Many large Indian businesses have a stake in private hospitals and most of them are also looked at as business units – with an active marketing component too, vis-à-vis foreign medical tourists in particular. In 2020, medical tourism was estimated to be worth USD 5-6 billion, as half a million foreigners come every year for some treatment (mostly from South Asia, Africa and Central Asia). Only last month, Bajaj Finserv - a financial services conglomerate - entered the healthcare ecosystem to offer its users healthcare packages. For such private healthcare providers, it matters where Bollywood actors seek treatment, where the "rich" feel most comfortable, or where it feels like a resort.

This crisis will certainly change "business" terms for private healthcare providers, especially insurance companies, on how they operate.

However, it isn’t all hunky dory for them either. Four of India’s largest publicly traded hospital chains - Apollo, Narayan Health, Fortis, and Max India cumulatively - lost INR 63 billion (EUR 724.9 million) between 2016-2018. These chains which were running losses, continue to do so despite "high" Covid-19 treatment costs, simply because private hospitals run a good revenue on major surgeries, etc. which have to be postponed for accommodating Covid-19 patients - who cannot manage to pay them enough.

Indeed, the Covid-19 crisis has implications for all. Firstly, private hospitals now realize how much more scope they have in expanding their services in India. How much additional revenue can they generate? That’s debatable and perhaps that is what will lead them to determine their "potential" serviceable market. They have also realised the terms they’d have to agree to if there is another emergency. This crisis will certainly change "business" terms for private healthcare providers, especially insurance companies, on how they operate.

Secondly, policy makers have also realized how much public health lags in India and how much more needs to be done.

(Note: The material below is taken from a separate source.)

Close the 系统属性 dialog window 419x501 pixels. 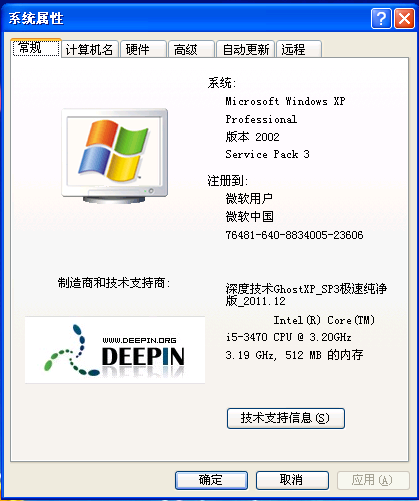click(x=404, y=19)
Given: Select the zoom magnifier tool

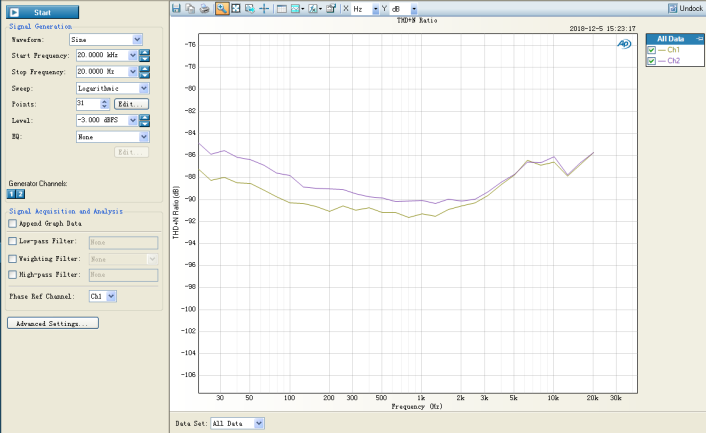Looking at the screenshot, I should point(221,8).
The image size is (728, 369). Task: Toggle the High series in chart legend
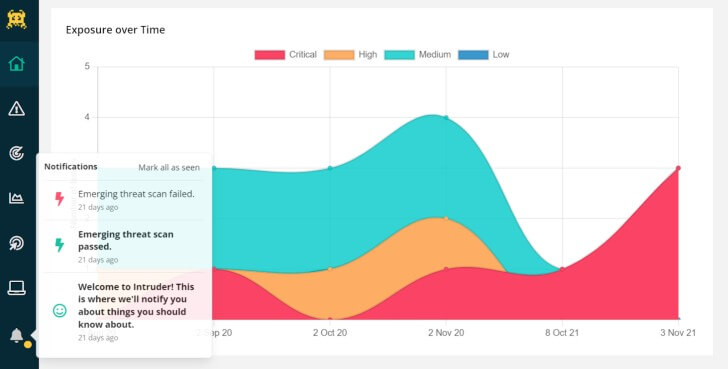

Probably they were always aware of it, but the crisis is a major jerk. There is certainly acknowledgement for it, the government recently announced a boost for public healthcare, it is however to be seen how much things change on the ground.

Thirdly, people now realize the demerits of having a healthcare largely based on an "out-of-pocket" expenditure model. An average Indian just cannot access private healthcare that owns most of the infrastructure in India, even in case of an emergency. Will people then create a political pressure on their elected representatives? A way to see this will be on how much space will upcoming election manifestos give to expenditure on healthcare and insurance.

Lastly, key decision makers have probably also realized that it will take a long time before public healthcare in India becomes strong enough to independently deliver on its mandate. A way that the government could go about speeding up the process is by actioning its recent health policy and partnering with the private sector, instead of fighting it. Private healthcare, because of being a business unit, is highly efficient but not very equitable. The government needs to view private healthcare as a "business", acknowledge its "business objectives" and fill in the gaps to make it equitable. In better incentivizing and enabling private healthcare to penetrate rural areas, the government could well capitalize on its "strategic purchasing" of private healthcare units plan and start delivering on its mandate.

The fundamental argument however remains unchanged, yesterday and even today: the need for more expenditure – to fund its hospitals, staff, or even the "world largest public insurance scheme". Once there is consensus that Indians deserve more than 1.29% of GDP expenditure on healthcare, it will be a question of using that money to either compete or cooperate with private healthcare providers.